Trump Dramatically Reduces Refugee Numbers, Prioritizes Specific Group

The Trump administration announced Thursday that it will significantly reduce the number of refugees the United States will accept in the upcoming fiscal year and prioritize white South Africans who it says are facing discrimination in their home country.

According to notices published in the Federal Register, the U.S. will admit no more than 7,500 refugees between October 2025 and September 2026. The guidance explicitly states that Afrikaner refugees and other victims of illegal or unjust discrimination in their respective homelands will receive priority.

The new cap marks a sharp reduction from the Biden administration, which admitted roughly 100,000 refugees annually. It also represents the lowest refugee intake since the 1970s, when the limit stood at 17,000 per year. Even during the COVID-19 pandemic under Trump’s first term, the United States accepted at least 11,000 refugees annually, Politico reported.

In a significant procedural shift, the administration announced that oversight of refugee resettlement contracts will move from the State Department to the Office of Refugee Resettlement within the Department of Health and Human Services — a major departure from how the U.S. refugee program has traditionally been managed.

The administration did not provide much of an explanation for the changes in the notice, but did stress the need to conduct refugee resettlement “in a manner that serves the national interest, promotes efficient use of taxpayer dollars, protects the integrity of the United States immigration system, and supports refugees in achieving early economic self-sufficiency and assimilation into American society.”

The administrative overhaul follows a July layoff at the State Department that effectively dismantled its Bureau of Population, Refugees, and Migration, which had been responsible for coordinating refugee operations with U.S. embassies worldwide, the outlet reported.

Previously, the Office of Refugee Resettlement (ORR) primarily managed shelters for migrants — including unaccompanied minors — and distributed assistance to refugee families. Under the new structure, ORR will assume full responsibility for working with public and private partners to resettle refugees across the United States and provide financial support for those programs, noted Politico.

The White House said that “no refugees will be admitted in FY26 until the appropriate consultations with Congress are held, which are being delayed because certain members of Congress insisted on shutting down the government.”

The notice went on to say that the Trump administration is looking to “end” the “abuse of the refugee program” under President Joe Biden.

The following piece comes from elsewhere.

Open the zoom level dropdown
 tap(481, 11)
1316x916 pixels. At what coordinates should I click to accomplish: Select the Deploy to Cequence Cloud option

The policy shift underscores the Trump administration’s broader effort to tighten immigration controls and impose stricter limits on who can enter the United States, while also intensifying enforcement against unauthorized migration. Earlier this year, the administration ended several Biden-era programs that had granted temporary legal status to migrants from Afghanistan, Cuba, Haiti, Nicaragua, and Venezuela.

Officials have also indicated that similar programs for migrants from El Salvador and Honduras may be phased out in the near future, noted Politico.

Earlier this year, left-wing media outlets like MSNBC criticized President Trump for allowing a few dozen Afrikaners into the country as refugees because they are white.

The administration welcomed 59 South Africans granted refugee status in the United States, citing racial discrimination as the basis for their admission. The move also drew criticism from Democrats, however, who made the issue about race.

While Trump has restricted refugee admissions from many non-white populations globally, he announced in February that the U.S. would offer resettlement to Afrikaners, descendants of primarily Dutch settlers, after many said they were increasingly subjected to discrimination in the black-majority country.

Asked about his February executive order granting refugee status to white South Africans, Trump said on Monday, “It’s a genocide that’s taking place.” Reuters and other outlets claimed Trump didn’t have any evidence to back up his claim.

But then-Trump adviser Elon Musk, who is South African, cited in an X post a political rally that took place last Friday in South Africa, where Black leaders of a far-left opposition party sang a song that has the lyrics “Kill the Boer, the farmer.”

Boer is a word that refers to an Afrikaner.